My name is Toni-Anne and I am hungry

The story getting the most interest in this month's issue of the O magazine is Oprah Winfrey's essay on her ever fluctuating weight. In the article, she talks about being embarrassed about being back up to 200 lbs. I have to say I find some solace in Oprah's shame. If she, with her dietitians, trainers, cooks and assistants, can still find maintaining a healthy weight challenging, then certainly there should be sympathy for me.

For more than two decades I could eat what I wanted without gaining an ounce. If I knew then what I know now I would have appreciated that time, instead I hated my lean body and the nicknames that came with it - Olive (Oyl), Skinny, Slim, Bones. I did all I could to gain weight. I think I spent an entire college semester eating bun and cheese and drinking malta because someone told me they would help me gain weight. Everything I did worked. The pounds just came all at once, seemingly overnight, many years later.
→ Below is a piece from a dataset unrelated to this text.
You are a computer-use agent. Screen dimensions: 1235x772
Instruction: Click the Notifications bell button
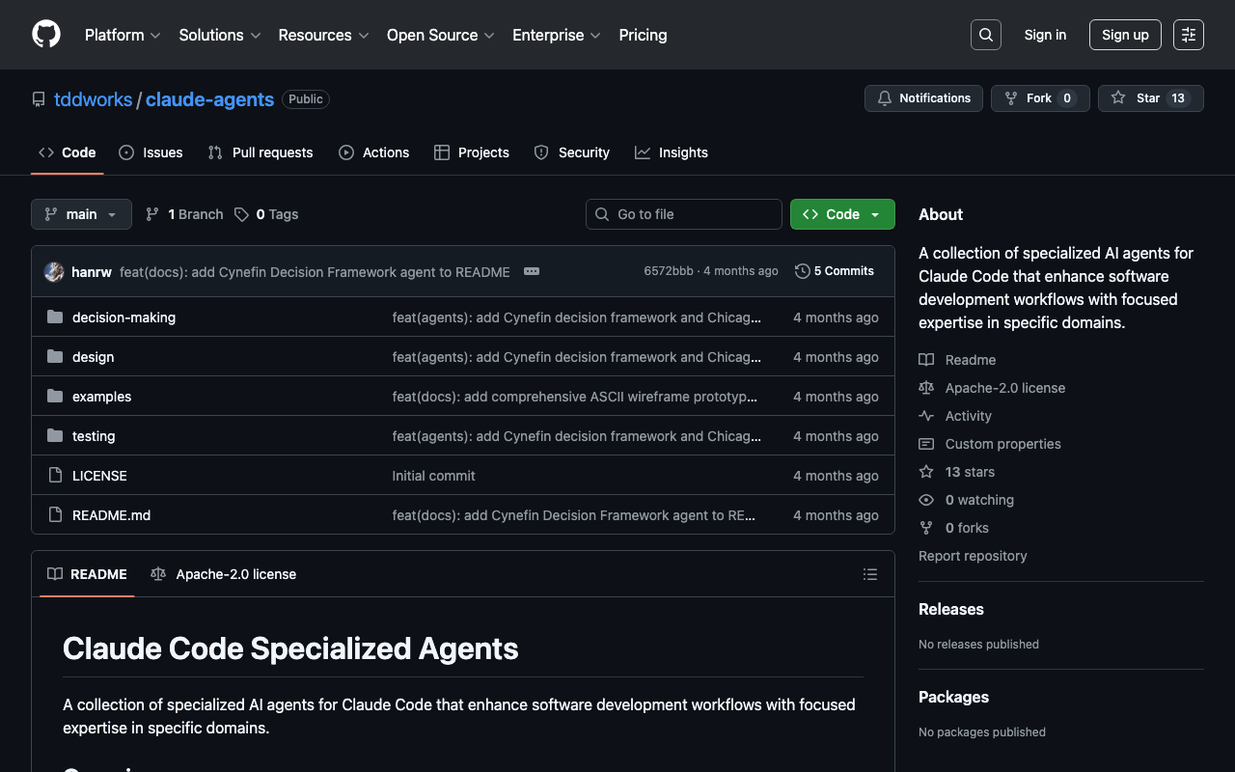(x=923, y=98)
Now, I am what I ate all those years without thought. The Simply Delicious plantain tarts are my thighs. The Ziggy's oxtail lunches are the extra padding around my waist. The extra servings of my mother's stew peas are now my bat wings. I am heavier, but certainly not happier.
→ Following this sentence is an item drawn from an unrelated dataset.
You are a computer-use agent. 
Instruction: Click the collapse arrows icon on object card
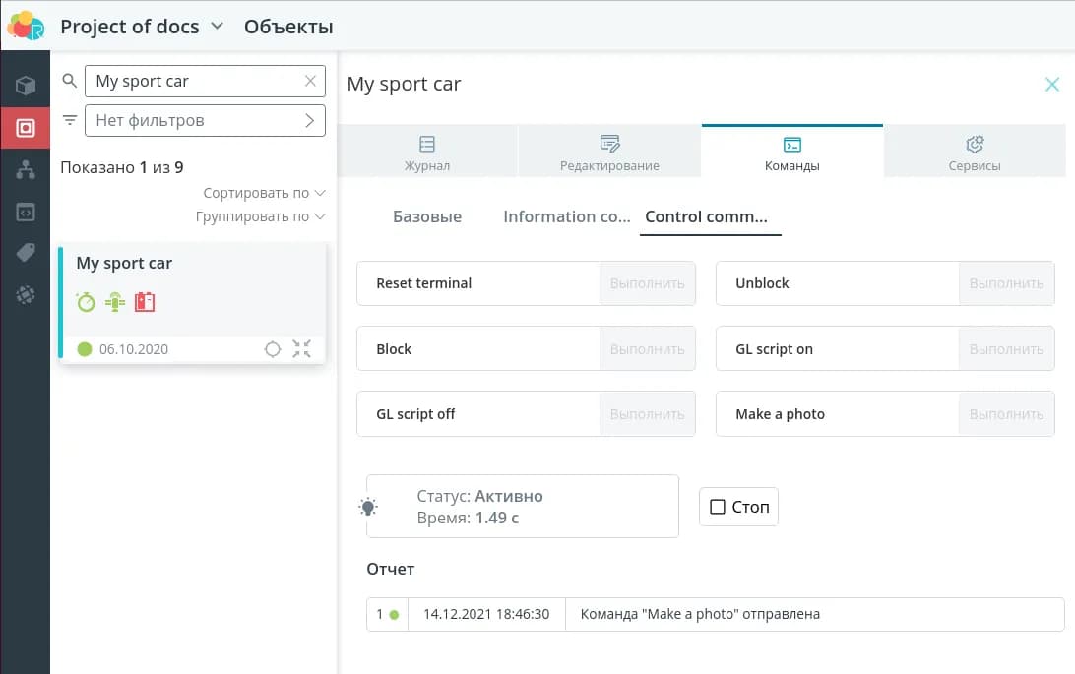(302, 348)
My choice is to love my lumps, love exercise or watch what I eat. With all due respect to Mo'nique and the rest of the love-your-curves movement I am not likely to feel any affection for my extra 20. As I have never been one to beat a path to the gym or or look too hard for ways to work up a sweat, it is too late for me to develop a love of exercise. That leaves dieting - a torturous burden that should have been listed right after "in sorrow thou shalt bring forth children."

I know well enough not to follow fad diets. I had the good sense to get the help of a nutritionist, but that makes the task no less harrowing. Only a few days after pulling out and dusting off my nutritionist's charts - again, I feel like a drug fiend going through withdrawal. Of course, my drug of choice would be a Tastee patty or a slice of fruit cake.

Oprah relates regret that she is still - at this stage of her life and after all her accomplishments - having to talk about her weight. I understand that. I wish weight was never a concern outside of health, but that is not the case in our society. We all know plus sized women who accomplish much in their lives, but a successful woman seems less so if she is heavy. I know plus sized women who never look less than stunning, but sexy and beautiful don't dovetail with anything over a size 8 in most people's mind. Most importantly most women - society-induced or otherwise - are uncomfortable with themselves with even a few extra pounds. Many of us are tormented by the body we could have, if we could just lose 5, 10, 20, 40 pounds.

We want to wear the clothes that don't look quite the same in the double digit sizes. We want seamless lines under our knits and no muffin tops in our jeans. So I will look past the Harry & David cookies my husband brought home and make myself a no-sugar fruit smoothie. I will measure and weigh every morsel of food and I will drink water like I have two humps to fill. I will grit my teeth and I will do it. Bikini season is only seven months away.

1 comment:

  1. I could not have said it better myself.